Quantitative methods
Quantitative methods bring a highly systematic and rigorous approach to data analysis and are a powerful tool for social scientists to use when testing their theories or undertaking initial exploratory analysis. This theme is open to all doctoral students that are interested in using established and cutting edge quantitative methodologies and data in their research.
The stream will evaluate the benefits and limitations of different types of quantitative methods and provide a support network for members to discuss and find solutions to the challenges they are facing.
Themes to expand upon include (but are not limited to):
- operationalising concepts in a quantitative analysis;
- ensuring that research projects rooted in quantitative methodologies remain theory and topic driven;
- how to choose between competing analytical techniques and determine the most appropriate approach for your study;
- balancing theoretical and pragmatic decisions in your research design;
- social network analysis and network models;
- agent-based models and computer simulations;
- computational social science;
- dealing with imperfect data and the compromises this may entail to the overall research design;
- techniques for dealing with missing data;
- dealing with large and unstructured flows of new data available via digital technologies and platforms, i.e. Twitter and Facebook; and
- understanding the design principles behind citizen social science methodologies.

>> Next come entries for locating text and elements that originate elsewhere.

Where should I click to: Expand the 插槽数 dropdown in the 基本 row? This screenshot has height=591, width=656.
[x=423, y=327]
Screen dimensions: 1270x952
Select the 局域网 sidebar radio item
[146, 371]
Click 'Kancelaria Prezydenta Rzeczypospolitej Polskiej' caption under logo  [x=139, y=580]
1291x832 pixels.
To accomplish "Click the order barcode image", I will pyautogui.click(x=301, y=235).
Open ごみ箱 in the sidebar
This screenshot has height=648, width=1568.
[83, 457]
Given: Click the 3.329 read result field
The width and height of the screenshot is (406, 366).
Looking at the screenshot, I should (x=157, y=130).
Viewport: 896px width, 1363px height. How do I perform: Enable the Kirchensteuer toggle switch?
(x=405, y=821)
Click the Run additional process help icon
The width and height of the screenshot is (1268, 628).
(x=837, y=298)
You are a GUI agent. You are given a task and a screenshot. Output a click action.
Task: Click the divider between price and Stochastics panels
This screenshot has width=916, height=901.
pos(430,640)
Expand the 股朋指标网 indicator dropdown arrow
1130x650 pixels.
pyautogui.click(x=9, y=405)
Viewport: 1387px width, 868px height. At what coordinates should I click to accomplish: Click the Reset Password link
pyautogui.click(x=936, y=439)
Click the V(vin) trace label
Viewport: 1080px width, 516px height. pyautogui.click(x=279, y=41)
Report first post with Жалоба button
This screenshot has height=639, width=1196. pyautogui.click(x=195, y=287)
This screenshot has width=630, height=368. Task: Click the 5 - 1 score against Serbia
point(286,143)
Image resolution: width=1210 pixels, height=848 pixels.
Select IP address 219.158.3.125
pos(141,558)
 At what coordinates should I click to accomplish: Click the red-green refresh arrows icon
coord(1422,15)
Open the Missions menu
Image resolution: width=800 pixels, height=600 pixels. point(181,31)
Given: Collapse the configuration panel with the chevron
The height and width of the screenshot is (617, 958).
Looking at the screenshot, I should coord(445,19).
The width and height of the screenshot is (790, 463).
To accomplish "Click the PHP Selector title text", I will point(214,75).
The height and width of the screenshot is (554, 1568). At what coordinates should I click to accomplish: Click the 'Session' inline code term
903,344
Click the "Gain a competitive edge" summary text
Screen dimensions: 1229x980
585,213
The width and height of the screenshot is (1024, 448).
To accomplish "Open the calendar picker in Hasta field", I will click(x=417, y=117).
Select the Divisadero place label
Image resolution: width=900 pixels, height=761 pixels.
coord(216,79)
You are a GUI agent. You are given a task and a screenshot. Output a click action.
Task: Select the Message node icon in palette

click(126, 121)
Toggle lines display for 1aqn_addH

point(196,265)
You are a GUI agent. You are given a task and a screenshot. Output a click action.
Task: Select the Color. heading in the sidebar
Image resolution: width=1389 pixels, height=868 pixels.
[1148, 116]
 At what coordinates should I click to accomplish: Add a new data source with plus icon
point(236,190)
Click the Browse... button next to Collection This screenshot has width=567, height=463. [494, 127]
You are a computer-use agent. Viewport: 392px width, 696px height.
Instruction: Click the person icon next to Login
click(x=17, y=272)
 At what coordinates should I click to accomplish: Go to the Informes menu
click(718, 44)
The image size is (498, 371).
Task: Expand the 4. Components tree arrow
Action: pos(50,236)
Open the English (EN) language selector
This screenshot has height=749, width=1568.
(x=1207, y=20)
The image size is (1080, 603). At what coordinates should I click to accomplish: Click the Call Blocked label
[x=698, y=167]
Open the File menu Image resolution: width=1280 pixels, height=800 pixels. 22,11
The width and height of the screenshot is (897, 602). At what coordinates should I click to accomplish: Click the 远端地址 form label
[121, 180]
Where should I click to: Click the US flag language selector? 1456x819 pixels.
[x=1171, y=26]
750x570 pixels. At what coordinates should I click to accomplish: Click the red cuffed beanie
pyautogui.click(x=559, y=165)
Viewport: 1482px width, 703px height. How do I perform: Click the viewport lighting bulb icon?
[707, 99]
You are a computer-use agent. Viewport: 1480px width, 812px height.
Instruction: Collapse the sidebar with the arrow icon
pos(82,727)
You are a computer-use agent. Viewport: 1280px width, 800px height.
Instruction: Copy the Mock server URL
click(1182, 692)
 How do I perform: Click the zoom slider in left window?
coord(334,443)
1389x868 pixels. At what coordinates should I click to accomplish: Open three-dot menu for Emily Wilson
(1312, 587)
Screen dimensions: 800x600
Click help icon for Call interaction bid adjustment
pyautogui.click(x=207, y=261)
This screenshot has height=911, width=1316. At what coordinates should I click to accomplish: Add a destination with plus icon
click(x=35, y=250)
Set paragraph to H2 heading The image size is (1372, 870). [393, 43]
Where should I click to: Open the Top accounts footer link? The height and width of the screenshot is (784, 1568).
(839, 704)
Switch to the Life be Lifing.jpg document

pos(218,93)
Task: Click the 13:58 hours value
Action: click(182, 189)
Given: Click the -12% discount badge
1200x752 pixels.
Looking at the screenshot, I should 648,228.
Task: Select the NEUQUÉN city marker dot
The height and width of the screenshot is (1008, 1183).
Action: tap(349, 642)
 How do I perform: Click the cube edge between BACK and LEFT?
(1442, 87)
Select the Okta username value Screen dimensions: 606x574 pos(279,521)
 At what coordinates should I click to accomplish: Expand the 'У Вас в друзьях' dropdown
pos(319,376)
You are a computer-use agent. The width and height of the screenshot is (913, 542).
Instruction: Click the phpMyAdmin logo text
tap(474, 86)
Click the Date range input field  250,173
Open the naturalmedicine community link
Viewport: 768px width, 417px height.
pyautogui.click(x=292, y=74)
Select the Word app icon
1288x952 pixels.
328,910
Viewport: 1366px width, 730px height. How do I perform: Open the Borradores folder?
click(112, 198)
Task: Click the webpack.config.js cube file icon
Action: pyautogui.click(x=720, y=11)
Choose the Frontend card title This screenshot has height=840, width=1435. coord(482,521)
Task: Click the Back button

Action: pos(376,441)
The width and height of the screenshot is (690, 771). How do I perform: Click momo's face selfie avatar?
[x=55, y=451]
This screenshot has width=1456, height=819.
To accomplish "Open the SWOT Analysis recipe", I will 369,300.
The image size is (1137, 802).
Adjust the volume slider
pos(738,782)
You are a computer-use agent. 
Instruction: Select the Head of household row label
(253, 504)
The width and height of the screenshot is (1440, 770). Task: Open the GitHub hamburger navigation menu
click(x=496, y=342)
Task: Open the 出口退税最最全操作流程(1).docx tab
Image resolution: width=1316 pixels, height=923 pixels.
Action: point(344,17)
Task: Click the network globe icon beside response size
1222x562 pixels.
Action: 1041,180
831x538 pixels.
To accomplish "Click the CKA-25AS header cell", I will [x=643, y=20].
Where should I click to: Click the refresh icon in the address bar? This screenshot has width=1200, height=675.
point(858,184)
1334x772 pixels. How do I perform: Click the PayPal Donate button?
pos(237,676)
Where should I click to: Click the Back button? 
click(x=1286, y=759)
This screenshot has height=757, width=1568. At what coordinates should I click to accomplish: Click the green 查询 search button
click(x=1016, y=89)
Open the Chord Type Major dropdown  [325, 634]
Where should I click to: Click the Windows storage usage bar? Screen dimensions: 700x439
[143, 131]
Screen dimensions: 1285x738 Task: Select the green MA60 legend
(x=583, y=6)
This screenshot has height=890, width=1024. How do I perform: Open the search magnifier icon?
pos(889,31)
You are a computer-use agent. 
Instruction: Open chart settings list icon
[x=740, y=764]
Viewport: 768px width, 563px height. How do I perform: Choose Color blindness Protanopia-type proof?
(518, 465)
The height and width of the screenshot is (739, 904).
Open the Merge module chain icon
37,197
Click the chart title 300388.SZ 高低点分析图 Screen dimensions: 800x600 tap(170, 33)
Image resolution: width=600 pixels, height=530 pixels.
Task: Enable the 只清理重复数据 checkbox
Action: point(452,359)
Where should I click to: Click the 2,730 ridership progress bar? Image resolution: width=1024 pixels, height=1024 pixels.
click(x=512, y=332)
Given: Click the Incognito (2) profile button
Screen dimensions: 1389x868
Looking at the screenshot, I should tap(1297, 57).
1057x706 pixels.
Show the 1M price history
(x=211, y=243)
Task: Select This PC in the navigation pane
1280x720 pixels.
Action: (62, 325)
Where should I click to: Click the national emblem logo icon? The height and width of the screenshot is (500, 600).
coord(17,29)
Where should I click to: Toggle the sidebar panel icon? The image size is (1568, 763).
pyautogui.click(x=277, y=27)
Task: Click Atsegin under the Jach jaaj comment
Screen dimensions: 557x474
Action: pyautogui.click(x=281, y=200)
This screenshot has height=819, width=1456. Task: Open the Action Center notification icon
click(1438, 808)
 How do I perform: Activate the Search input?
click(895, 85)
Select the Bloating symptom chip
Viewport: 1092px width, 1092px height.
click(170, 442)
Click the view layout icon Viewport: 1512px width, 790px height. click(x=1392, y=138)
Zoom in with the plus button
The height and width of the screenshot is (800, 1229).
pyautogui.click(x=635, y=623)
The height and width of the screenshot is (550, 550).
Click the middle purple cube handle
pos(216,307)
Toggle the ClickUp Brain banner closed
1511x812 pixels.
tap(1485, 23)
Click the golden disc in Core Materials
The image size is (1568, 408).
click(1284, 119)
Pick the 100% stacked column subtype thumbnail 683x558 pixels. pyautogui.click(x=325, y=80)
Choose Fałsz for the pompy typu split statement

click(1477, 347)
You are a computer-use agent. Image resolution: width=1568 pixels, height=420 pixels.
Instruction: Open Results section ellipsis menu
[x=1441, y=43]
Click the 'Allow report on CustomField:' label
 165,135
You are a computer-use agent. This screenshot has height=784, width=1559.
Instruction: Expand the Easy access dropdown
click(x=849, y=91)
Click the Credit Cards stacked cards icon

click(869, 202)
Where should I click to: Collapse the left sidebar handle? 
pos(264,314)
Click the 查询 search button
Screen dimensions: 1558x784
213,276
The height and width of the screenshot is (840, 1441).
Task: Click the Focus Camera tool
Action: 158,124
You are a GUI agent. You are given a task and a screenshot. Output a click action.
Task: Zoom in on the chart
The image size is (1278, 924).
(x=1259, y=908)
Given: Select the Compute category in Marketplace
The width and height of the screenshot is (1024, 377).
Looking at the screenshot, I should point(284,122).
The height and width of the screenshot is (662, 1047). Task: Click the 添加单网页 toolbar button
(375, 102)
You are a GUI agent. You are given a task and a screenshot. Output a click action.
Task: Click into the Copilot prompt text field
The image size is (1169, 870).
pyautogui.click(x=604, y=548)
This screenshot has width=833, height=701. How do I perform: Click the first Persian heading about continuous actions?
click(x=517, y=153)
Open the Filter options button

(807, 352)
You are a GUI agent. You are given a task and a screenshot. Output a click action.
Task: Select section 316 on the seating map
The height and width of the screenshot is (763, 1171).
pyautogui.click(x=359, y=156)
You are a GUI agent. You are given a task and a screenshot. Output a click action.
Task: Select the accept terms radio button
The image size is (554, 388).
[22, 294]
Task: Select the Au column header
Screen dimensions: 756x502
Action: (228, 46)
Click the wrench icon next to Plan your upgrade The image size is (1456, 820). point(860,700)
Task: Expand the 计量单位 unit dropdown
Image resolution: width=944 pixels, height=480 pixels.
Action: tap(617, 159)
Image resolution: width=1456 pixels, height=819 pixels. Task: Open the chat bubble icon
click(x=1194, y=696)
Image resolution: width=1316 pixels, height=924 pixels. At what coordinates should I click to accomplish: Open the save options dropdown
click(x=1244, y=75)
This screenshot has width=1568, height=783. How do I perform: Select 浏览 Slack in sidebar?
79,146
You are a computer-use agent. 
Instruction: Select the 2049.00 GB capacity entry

Academic Lead for 2021/22: Dr Tomas Diviak : tomas.diviak@manchester.ac.uk
Dr Tomáš Diviák currently holds a position of Presidential Fellow at the department of criminology and the Mitchell Centre for Social Network Analysis at the University of Manchester. I also collaborate with the department of sociology, Faculty of Arts at Charles University and with the Centre for Modelling of Biological and Social Processes. Besides that, I am a co-founder of Czech Network for Social Network Analysis, through which we regularly organize workshops and conferences. My research focuses mainly on social network analysis (SNA), most prominently statistical models for network data, and on analytical sociology and criminology. I am interested in the application of SNA, mainly to criminal networks, but also to political, organizational, health-related, or historical networks. I find the study of structure and dynamics of human networks to be intriguing and crucial for our understanding of social reality. Besides network analysis and sociology (and science in general), I enjoy reading science fiction & fantasy books, lifting heavy weights, listening to heavy music, taking long walks, and playing various card games.